Quoted By:
>It’s hard to express the feelings I’m trying to evoke while writing this. It’s not anger by any means, but more of resentment towards a company that throughout history has never felt the need to say “Yeah, we kind of killed female wrestling in America for a long time.” I don’t know about you, but for me, the idea of them doing it again in the year 2024 and nobody batting an eye irks me the wrong way. I’ll give wrestling fans the benefit of the doubt, and I’ll say this is just a symptom of how WWE has painted this perfect idea of a wrestling company with no flaws whatsoever: like a house of cards that works to avoid any important discussions that we could be having right now instead of fighting a war we can’t win, but for anything that it’s worth I still want to get this out of my chest.
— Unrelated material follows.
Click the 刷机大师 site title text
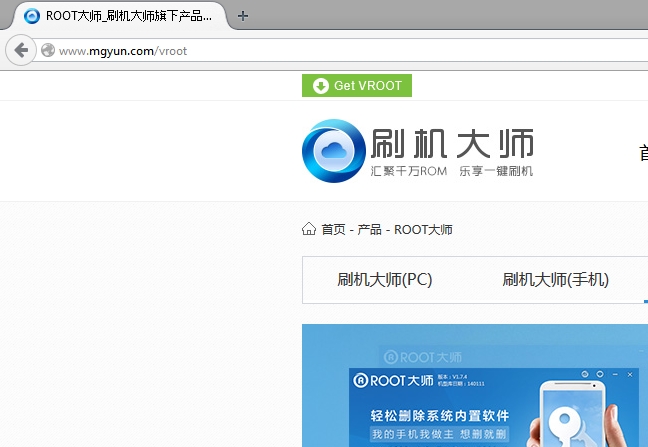Viewport: 648px width, 447px height. 452,145
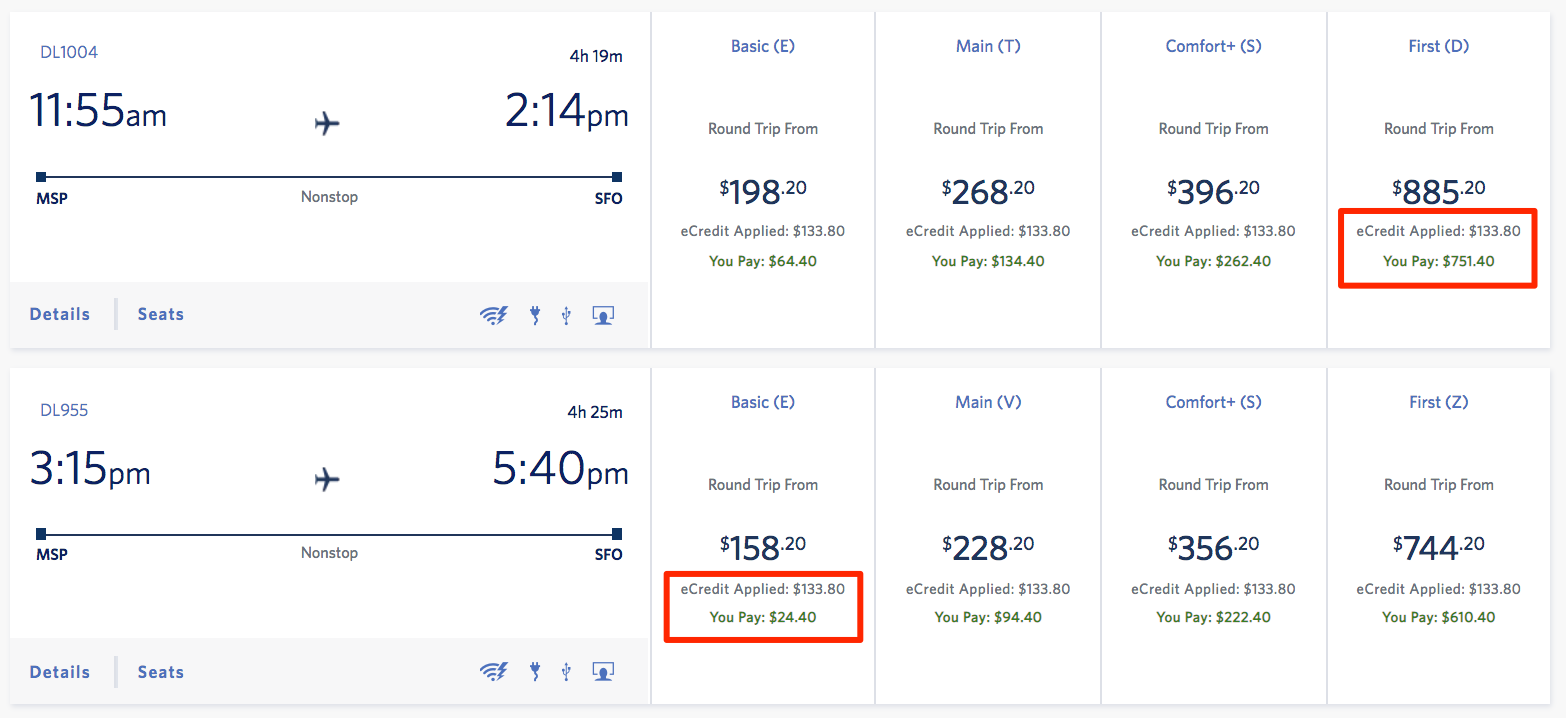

>THE WOMEN’S REVOLUTION IS DEAD. Something changed in the way women’s wrestling was perceived in the United States, and that’s thanks to many factors, the main one being how WWE has not used its platform to say that women’s wrestling should be important for the wrestling part and not for whoever becomes viral. I’m not here to discuss this topic, because I don’t feel the need to discuss anything that I’m about to write. After all, I’m seeing it happening in front of me, and as for me, I’m seeing a lot of people complain about this. This is not just a wrestling analysis, but an understanding of how the wrestling fan has never even cared about treating women’s wrestling as what it should be: therefore allowing this downgrade in terms of how it’s done and how we conceive its idea.